Current practice is often to refer infants for follow-up based solely on birth weight or gestational age [34], despite knowing that many other factors contribute to poor health and developmental outcomes. Our analyses revealed several significant parent-reported indicators of adverse 6-month outcomes in addition to birth weight and gestational age, findings consistent with prior literature [2, 35]. Some of the risk indicators included infant health characteristics extracted from the medical record, such as type and number of morbidities at discharge. Yet several others, like maternal depressive symptoms, infant feeding behaviors, and poor infant health-related quality of life, came to light from parent questionnaires administered after hospital discharge.

A strength of our study is the very high response rate to our parent questionnaires, even among families who did not return for in-person follow-up visits. Another is the use of validated measures of parent-reported infant behavior, health, and development. Despite these strengths, our study has several limitations. There was a high degree of homogeneity among families enrolled in the study, particularly with respect to socioeconomic status and preparation for transition home. The survey instruments were also only available in English, narrowing the diversity of families we were able to include in the study. The low sample variability in these characteristics limited our ability to detect meaningful differences by socioeconomic factors, if present, and also limits the generalizability of our findings. As logistical and financial barriers to attending clinic-based follow-up are likely to be more frequent in populations of low socioeconomic status, and the impact of these barriers on engagement with follow-up care is minimized with our survey approach, further study is needed in diverse settings. While we were able to detect several important associations between parent responses and infant outcomes, we did not have statistical power to develop and test predictive models, including establishing the test characteristics (sensitivity, specificity, positive and negative predictive value) of questionnaire variables individually or in combination.

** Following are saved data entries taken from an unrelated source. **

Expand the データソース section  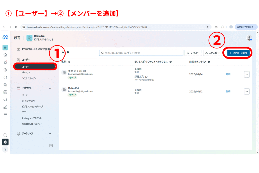click(50, 134)
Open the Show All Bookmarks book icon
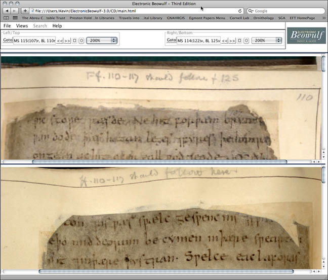The image size is (328, 280). coord(6,18)
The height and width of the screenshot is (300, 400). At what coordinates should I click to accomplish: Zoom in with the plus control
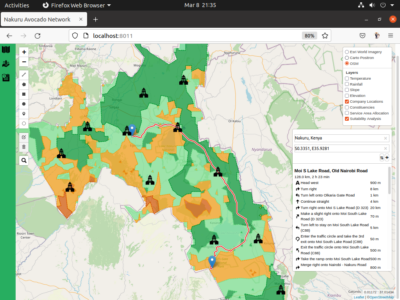coord(24,52)
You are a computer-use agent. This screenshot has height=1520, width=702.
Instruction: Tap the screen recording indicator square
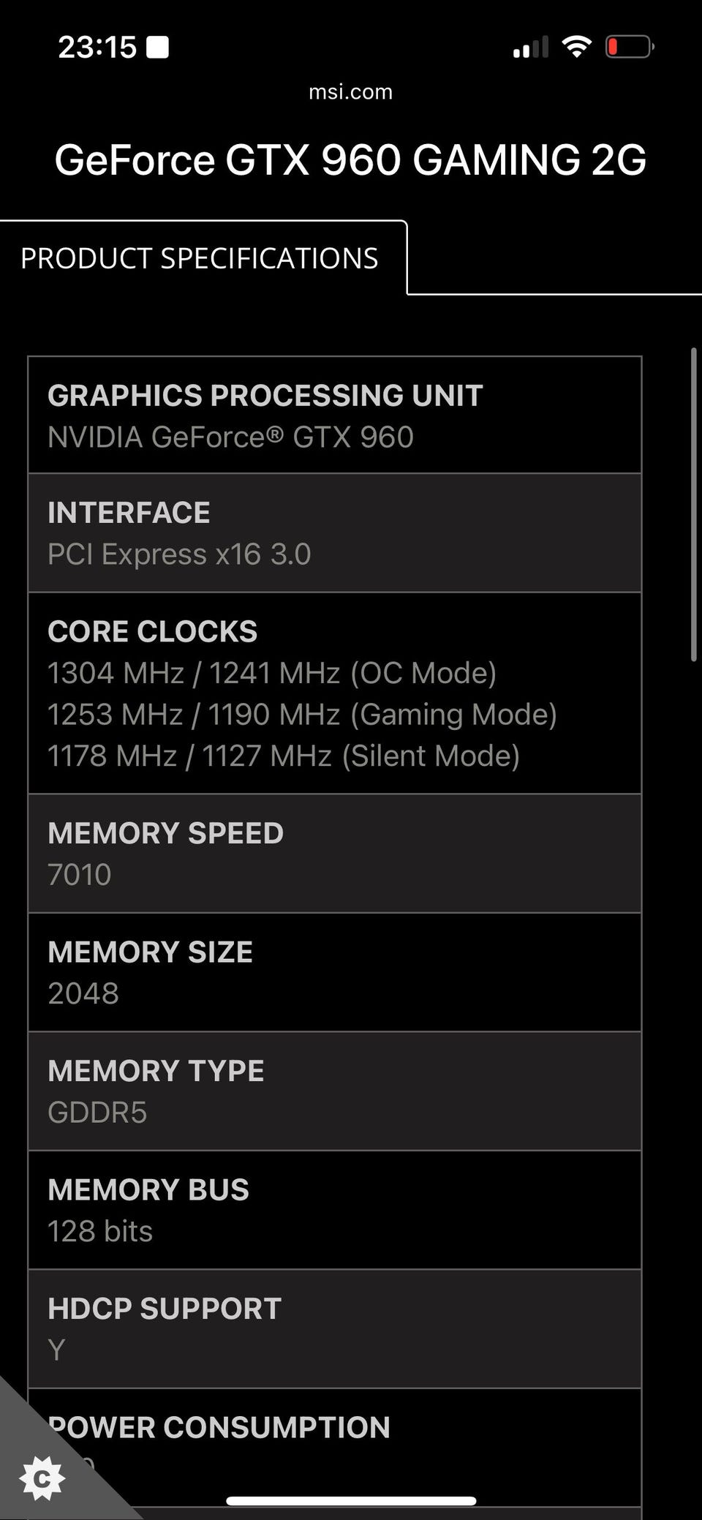pyautogui.click(x=157, y=48)
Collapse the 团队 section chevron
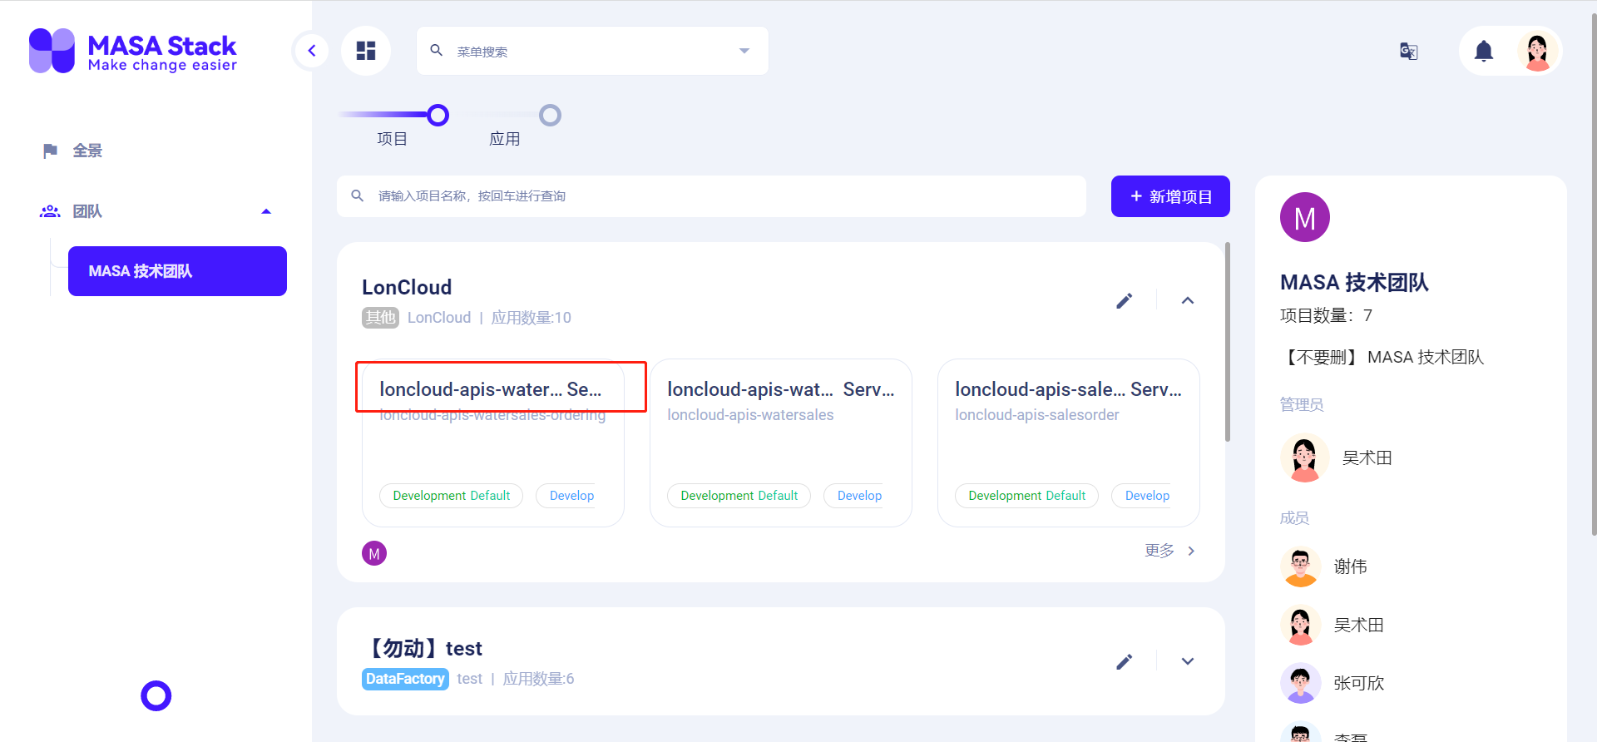This screenshot has width=1597, height=742. (x=266, y=210)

Our success with parent responses to emailed questionnaires did not carry over to in-person visits, despite extensive staff effort in contacting families, and the offer of financial compensation for attending the in-person follow-up visit. This finding likely speaks to logistical barriers to in-person visits to the medical center, requiring expenditures of time and money for travel and hours taken from work, factors that provided motivation for our pilot study and were reinforced by responses to our post-visit survey.

Medical and developmental follow-up for infants after NICU discharge serves to monitor those at highest risk for poor outcomes and provide interventions to optimize growth and development. The current practice of referring infants based on gestational age ignores the broad variability in outcomes among preterm infants. There are also notable logistical and financial barriers to providing in-person follow-up services to the growing population of NICU survivors. Emailed data collection may prove a feasible alternative or complementary modality for reaching families who otherwise might be lost to follow-up. Additional information on infant health, behavior, and the home environment obtained from electronic parent questionnaires may further augment our ability to identify those infants most likely to benefit from clinic-based follow-up, determine the timing and frequency of visits, and monitor response to medical therapies and developmental interventions in real time. A larger intervention study is required to test the efficacy of such an approach to high-risk infant follow-up.